Yani Erdoğan'la birlikte yürümek istemeyen uluslararası güçlerle, Erdoğan arasında yeni bir mutabakat mı oluşacak?
Evet. Yeni devlet aklında Türkiye'de bir iç zımni mutabakat olduğu gibi dünyada da Ak Partili Türkiye konusunda yeniden bir zımni mutabakat oluştuğunu sanıyorum. Çünkü Suriye meselesi bütün dünyaya gösterdi ki en kanlı diktatör bile olsa, eğer karşısında toplumu arkasına alan bir ideal, bir ütopya yoksa yalnızca itiraz bir sistemi yıkmaya yetmiyor. 17 Aralık'tan sonra bütün bu ortalığa dökülenlere rağmen, sokakta bir iktidar değişikliği havası var mı? Yok. Hâlâ Ak Parti belli bir oranda desteğini sürdürüyor. Hâlâ siyasi rekabet eksik. Desteğin sürmesi sadece Ak Partinin başarısı değil, biraz da muhalefet partilerinin başarısızlığından. Bu tablodan baktığınız zaman Ak Parti'siz ya da Erdoğan'sız Türkiye senaryoları yazabilirsiniz ama pratik olarak Türkiye, yönetim krizi yaşamasına tahammül edilir bir ülke değil. Ne ekonomik büyüklüğü ile ne nüfus büyüklüğü ile ne de Kürt meselesi ile kendi haline bırakılabilir bir ülke değil burası.
"AK PARTİ YÜZDE 40'IN ALTINDA KALIRSA SALDIRGANLAŞIR"
AK Parti, yüzde 45'in üzerinde alırsa eli rahatlar, demokrasi hamlesi yapabilir. Peki, 40'ın altına düşerse?

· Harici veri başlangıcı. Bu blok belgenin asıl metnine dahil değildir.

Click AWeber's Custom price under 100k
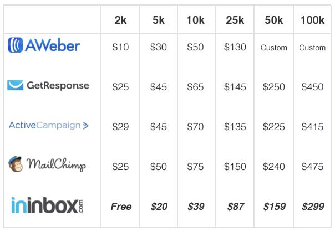Image resolution: width=335 pixels, height=232 pixels. 312,48
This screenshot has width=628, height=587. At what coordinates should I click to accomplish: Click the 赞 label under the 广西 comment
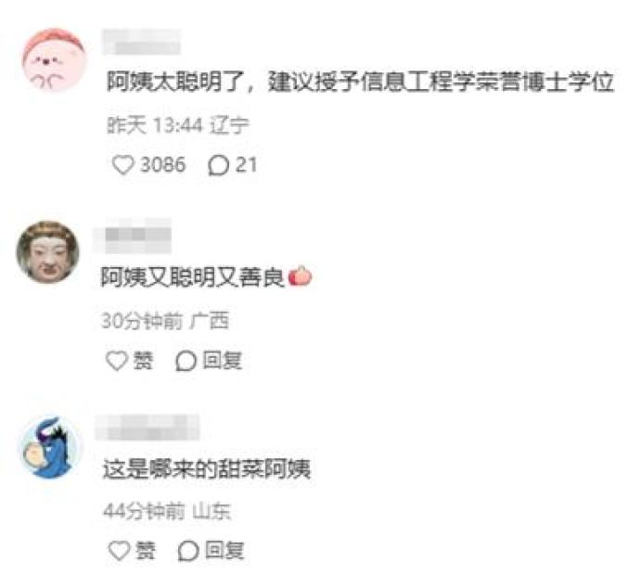pyautogui.click(x=143, y=361)
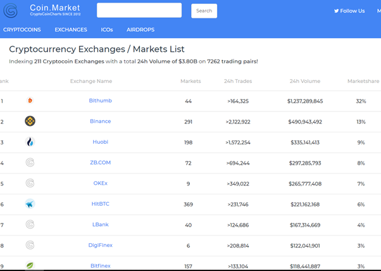This screenshot has width=381, height=271.
Task: Click the LBank placeholder logo icon
Action: tap(30, 225)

40'ın altında kalırsa, cumhurbaşkanlığı seçimini risk altında göreceği için bu sefer de tam tersi, daha saldırgan bir dile dönebilir. Veya üç dönem kuralını değiştirip, "hodri meydan, partinin başındayım devam ediyorum" diyebilir Erdoğan. O zaman daha gerilimli bir yere doğru gideriz. Yüzde 40'ın altına düşmüş desteğini yeniden 50'lere çıkarmayı doğal olarak MHP seçmenine yanaşarak yapmak ister. Dolayısıyla sertleşebilir demektir. Daha şoven bir dil başlayabilir.
AK PARTİ'DEN GİDENLERİN TERCİHİ
O biraz da rakiplerinin ne yapacağına bağlı. CHP 22-25'te kaldıysa başka bir durum, 30'u zorlar veya geçerse başka bir durum gibi daha farklı senaryolar çalışabilir. AK Partiye destek evet yüksek seviyede devam ediyor ama inişleri çıkışları var. Gezi'de olduğu gibi, Suriye meselelerinde olduğu gibi…
İniyor çıkıyor ama arkasından gelen çizginin de ikinci parti olması beklenir. Yani "Ak Parti'den gidenler MHP'ye veya CHP'ye gidiyor" diyebilmemiz lazım. Sorun şu ki o çizgi "Oy vermeyeceğim" ya da "Kararsızım" diyenler. Yani Ak Partiden çözülme olduğu zaman bile henüz başka bir partiye gitmiyor.